- Problema A -
Reproduz linha a linha a listagem completa que aparece depois do excerto, sem incluir as imagens.
───── Excerto de origem ─────
Na minha quinta posição vem o Sam The Kid. É um rapper fenomenal que seria um erro não coloca-lo nesta lista, porque ele, por si, é uma escola. Ele introduz fórmulas dentro da sua escrita que precisam de ser decifradas. A sua escrita é uma equação de palavras que precisa de ser calculada, compreendida e decifrada. Ele tem um jeito muito único de subir na instrumental e dizer as coisas e por aí em diante.

Se me permitires como bacela, vou deixar aqui o Valete. Ele está no mesmo nível de escrita que os outros top 5, mas não os posso colocar todos tal já havia dito: são vários. E, se eu coloco o Valete, coloco automaticamente o Azagaia. É impossível dissociar o Valete do Azagaia. Há quem diga que o Valete é o Azagaia de Moçambique e o Azagaia é o Valete de Portugal. O que o Valete busca é um rap consciente, um rap “académico”, um rap didáctico e isto também o leva a um certo patamar. O Azagaia faz esta intervenção, sobretudo, política e já vem fazendo isto mesmo quando isso custava caro aos artistas, mas ele se manteve firme com este género apesar das perseguições que teve. Ele usa este estilo musical para o bem da sociedade e, realmente, coloca o povo no poder.

Q4.

EM: Já escreveu/gravou algum material neste género?

OJG: Já escrevi e já gravei várias músicas neste género musical desde quando comecei a gostar disto. Fiz parte de dois grupos musicais que faziam rap. Fui continuando a gravar mesmo quando estes grupos se desfizeram e até hoje o faço quando recebo um convite para o efeito.

Q5.

EM: Quando e como começou a escrever textos literários?
───── Linhas armazenadas ─────
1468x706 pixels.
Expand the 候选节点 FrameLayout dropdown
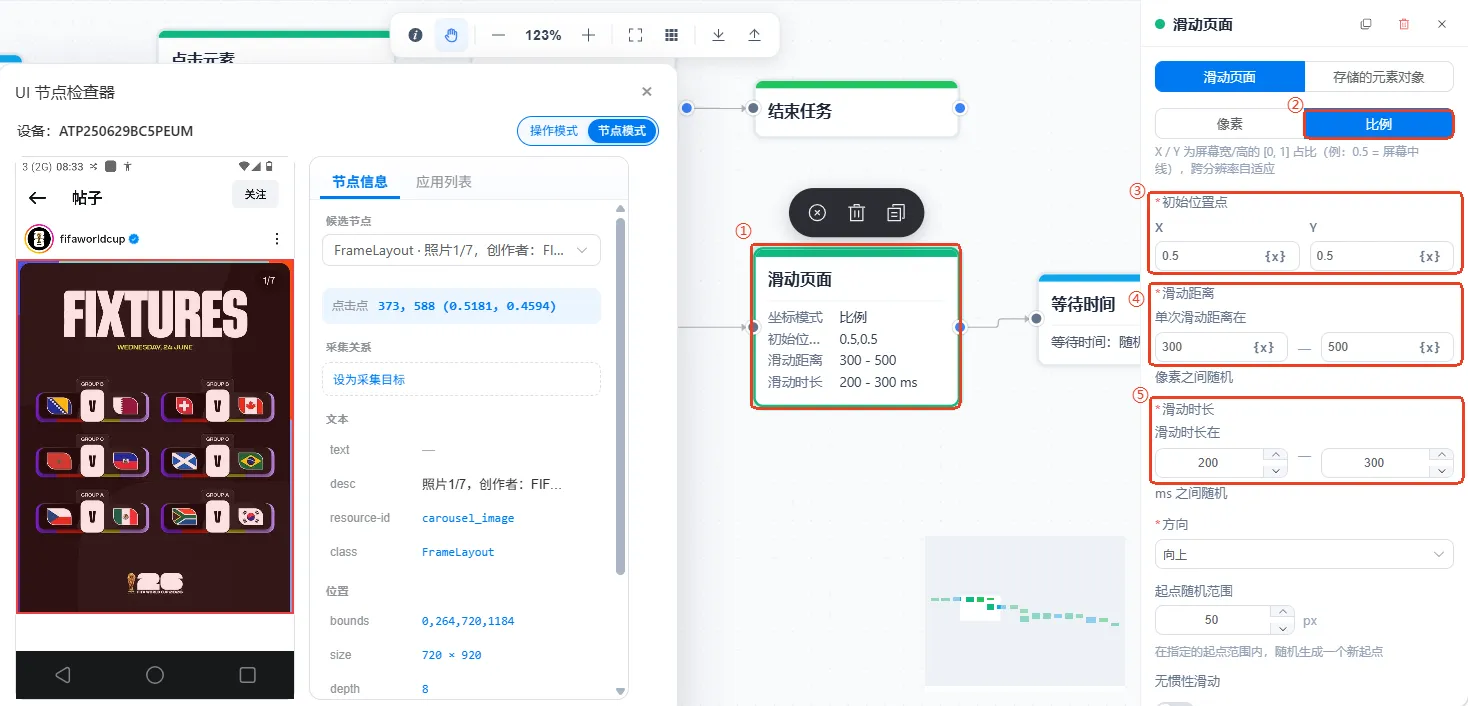click(x=461, y=250)
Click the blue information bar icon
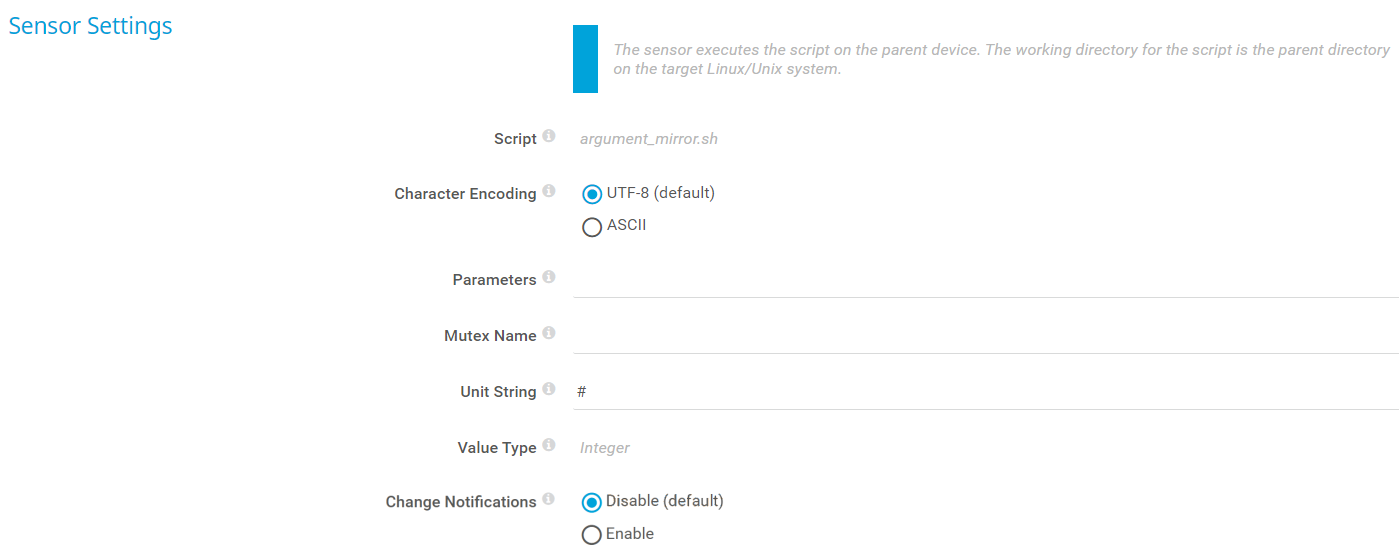The image size is (1399, 560). tap(585, 59)
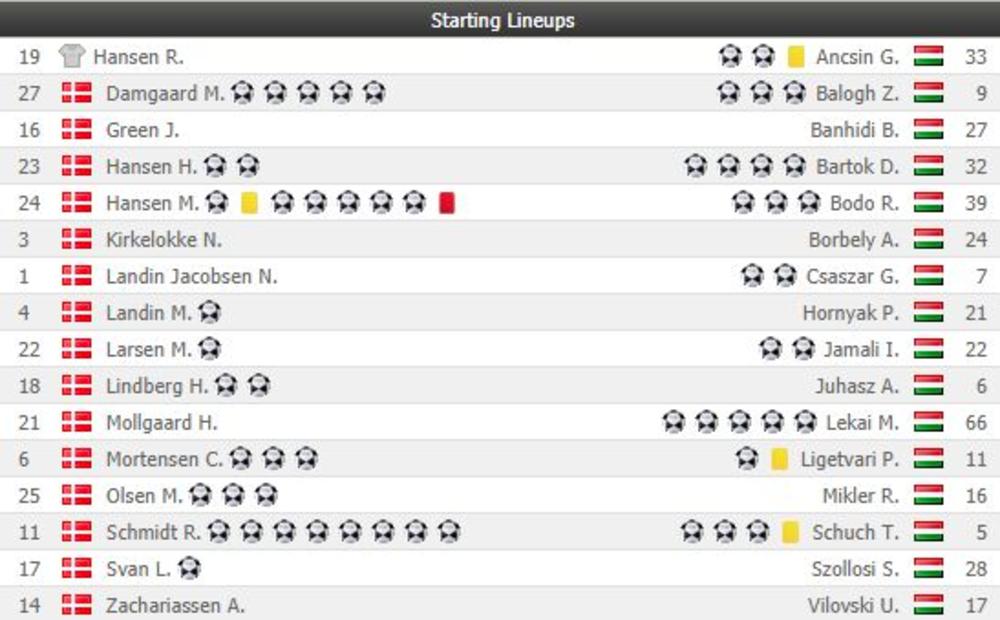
─────
- Problema B -
No excerto sobre rap, de quantos grupos musicais diz OJG ter feito parte?

- Resultado da tarefa A -
1468x706 pixels.
Expand the 候选节点 FrameLayout dropdown
click(x=461, y=250)
Click the blue information bar icon
The image size is (1399, 560). tap(585, 59)

- Resultado da tarefa B -
OJG fez parte de dois grupos musicais que faziam rap.